Copyright Risks in Generative AI Training Data and Outputs

Pine IP Firm
July 5, 2026
Checklist for copyright risks in generative AI training data and outputs
Generative AI copyright risk should be reviewed through data provenance, storage, market effect, and output control.

Copyright disputes around generative AI are no longer limited to the abstract question of whether “AI training is fair use.” Recent U.S. cases and policy materials show that practical risk turns on more specific questions: where the data came from, how it was copied or stored, whether original files remain after training, and whether the AI service or its outputs substitute for the right holder's market.

For companies building or using AI systems, the key issue is data governance. Legal review should cover the entire data supply chain, not only the final model output.

Bartz v. Anthropic: training and unlawful data storage are separate issues

The significance of Bartz v. Anthropic is not that AI training is always fair use. The important point is that the court separated different acts in the AI development process. Use for model training, digitization of lawfully purchased printed books, and the creation or retention of a central library of pirated copies were not treated as one identical act.

That distinction matters for corporate practice. Even if a model does not reproduce the original text in its final output, the risk at the data acquisition stage may remain. A company should be able to explain whether the data was lawfully obtained, whether source files were retained after training, whether other teams could access them, and whether they could be reused for other projects.

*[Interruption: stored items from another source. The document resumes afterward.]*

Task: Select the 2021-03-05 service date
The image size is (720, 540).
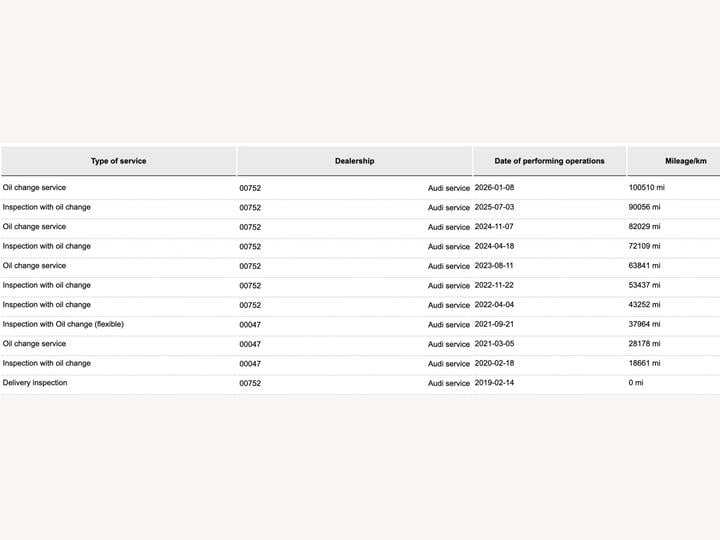Action: [494, 344]
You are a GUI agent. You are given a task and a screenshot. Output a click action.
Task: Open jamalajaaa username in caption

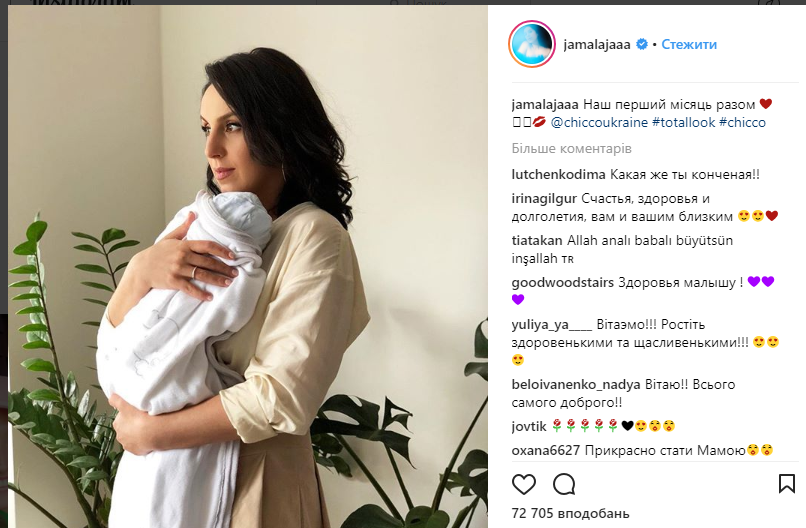(545, 105)
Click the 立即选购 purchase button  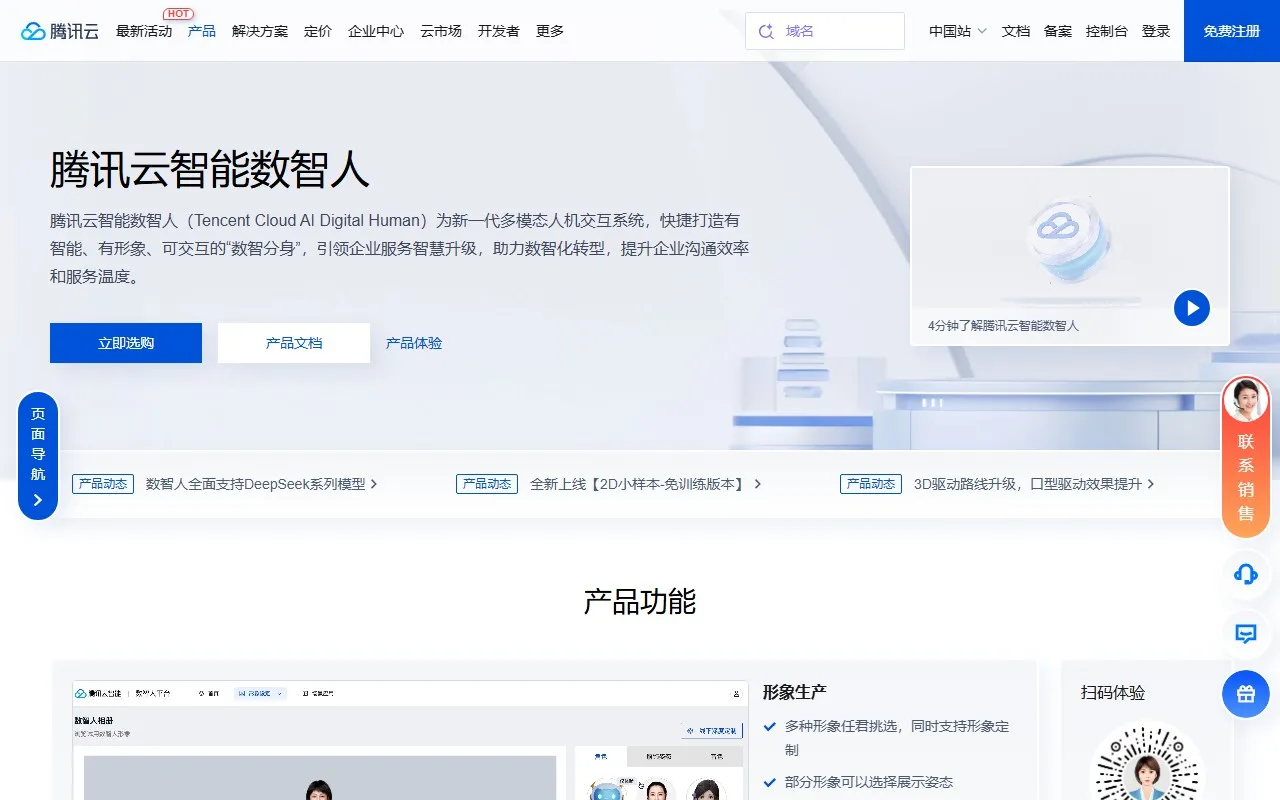pyautogui.click(x=125, y=342)
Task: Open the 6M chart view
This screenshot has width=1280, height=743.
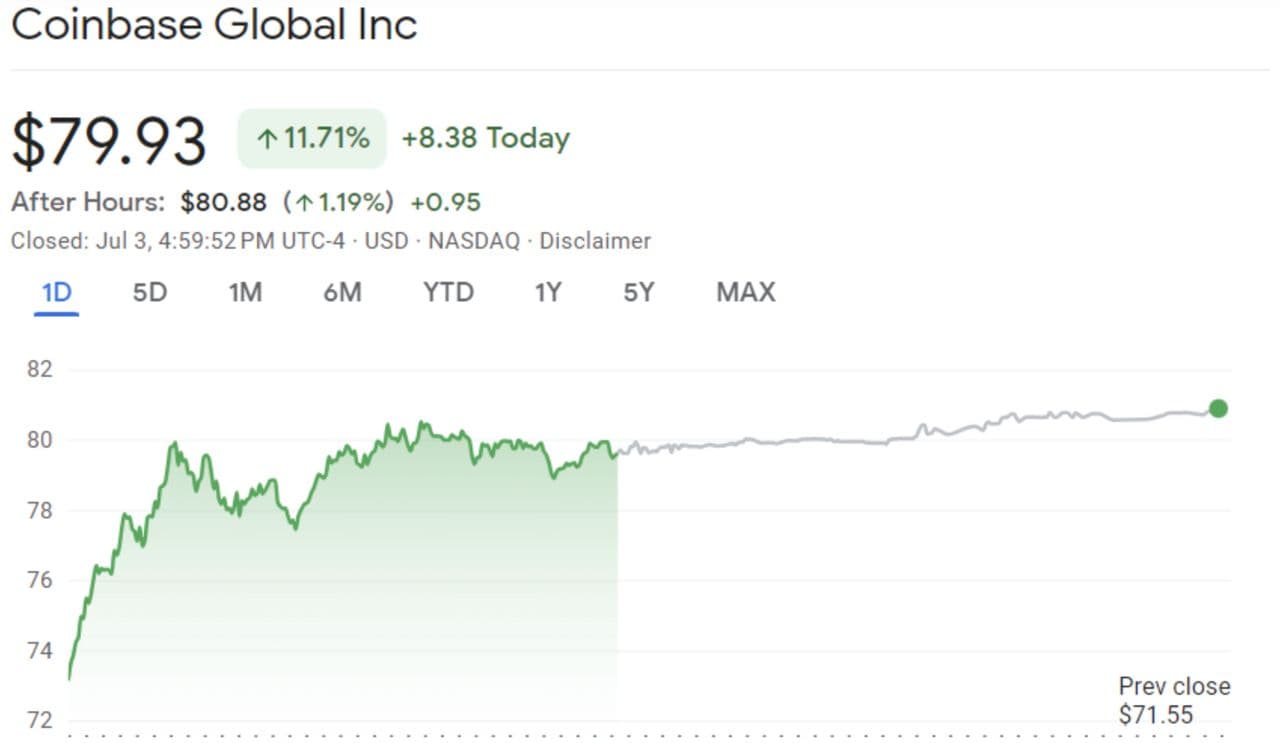Action: tap(342, 292)
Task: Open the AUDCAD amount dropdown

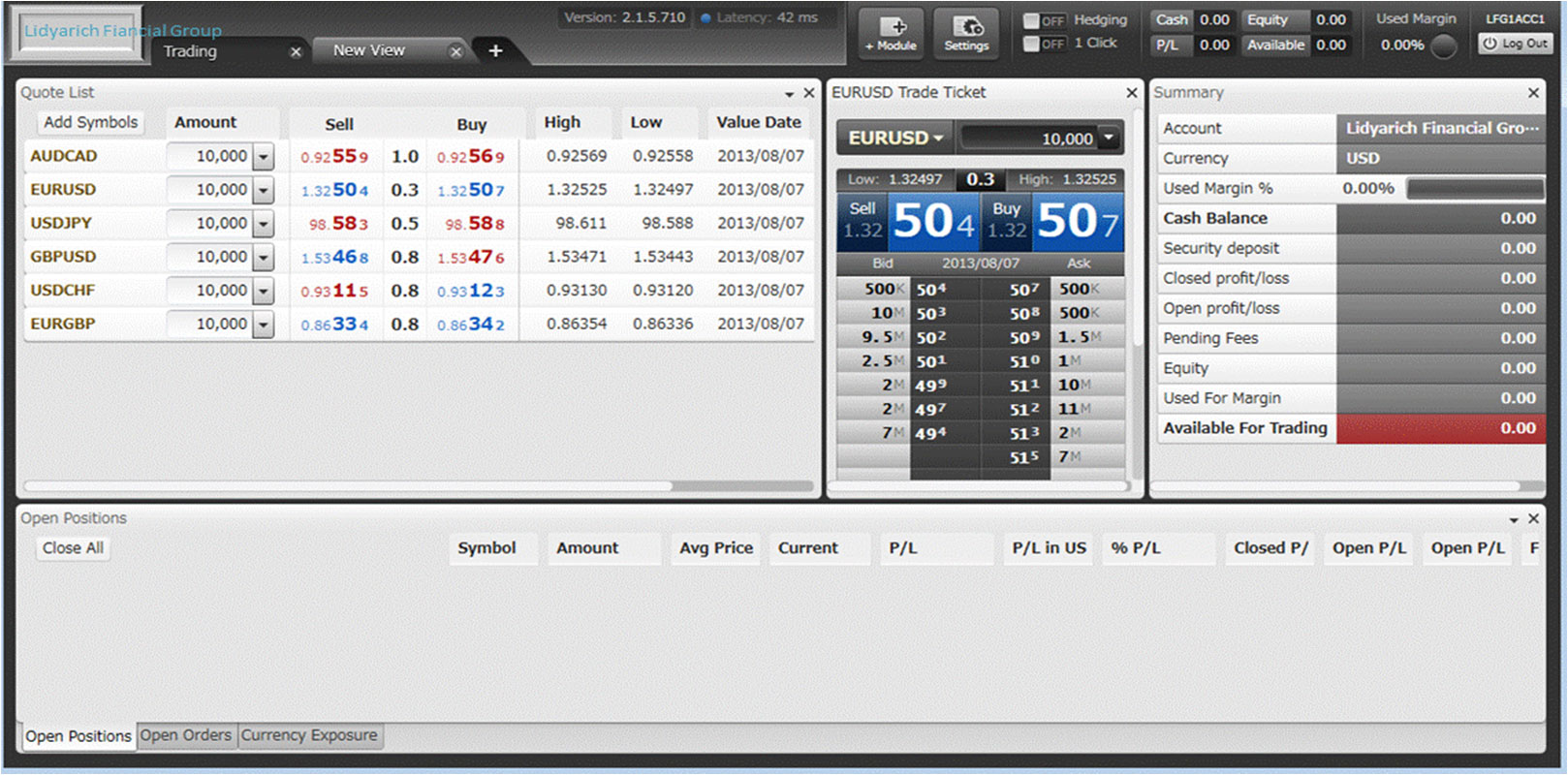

Thomson Reuters v. Ross: competing with the licensing market weakens fair use

Thomson Reuters v. Ross Intelligence illustrates another important risk. The defendant used legal research materials to develop a service that would compete with Westlaw. The court viewed the use as commercial and competitive, and considered potential harm to licensing and derivative markets.

Companies should be especially careful when using professional databases, news, legal content, educational materials, images, music, or other high-value content for which licensing markets already exist. If the AI product competes with the content owner's market, the fair use defense becomes harder.

Kadrey v. Meta: a favorable result is not a safe harbor

In Kadrey v. Meta, Meta obtained a favorable fair use result, but the case should not be read as a blanket permission for AI training. The court emphasized the plaintiffs' failure to prove concrete market harm. A different evidentiary record could lead to a different result.

As generative AI can produce outputs at massive scale, market substitution and market dilution will remain central issues. Companies should not assume that model training is safe merely because some AI defendants have prevailed in particular cases.

Output risk: AI-generated does not mean freely usable

Training data is only one part of the problem. When a company uses AI-generated images, ad copy, reports, characters, code, music, or video for business, it should ask two questions. First, can the company claim copyright protection in the output? Second, does the output create infringement risk against a third party?

Human creative contribution remains important. A prompt alone may not be enough to create protectable authorship. The company should keep records showing who selected, arranged, edited, modified, or finalized the output. At the same time, if the output substantially reproduces protected expression from another work, the fact that AI was used will not automatically remove infringement risk.

Practical governance checklist

  • Classify data by source: proprietary, licensed, public domain, open license, crawled web data, third-party supplied data, unknown-source data, and suspected pirated data.
  • Separate training copies from retention copies and document deletion, access control, and reuse restrictions.
  • Introduce output review controls, including similarity checks, long-text reproduction prevention, source attribution for RAG systems, and human review before commercial use.
  • Review vendor terms for model training use, ownership of outputs, indemnity, and restrictions on sensitive uploads.
  • Define internal policies on what employees may and may not submit to public AI tools.

Pine IP Firm's view

AI copyright risk cannot be solved by one disclaimer. It requires a governance system from data collection to model development, service launch, output review, and contract management. Companies should review the data supply chain before relying on fair use and should document human contribution when AI outputs become business assets.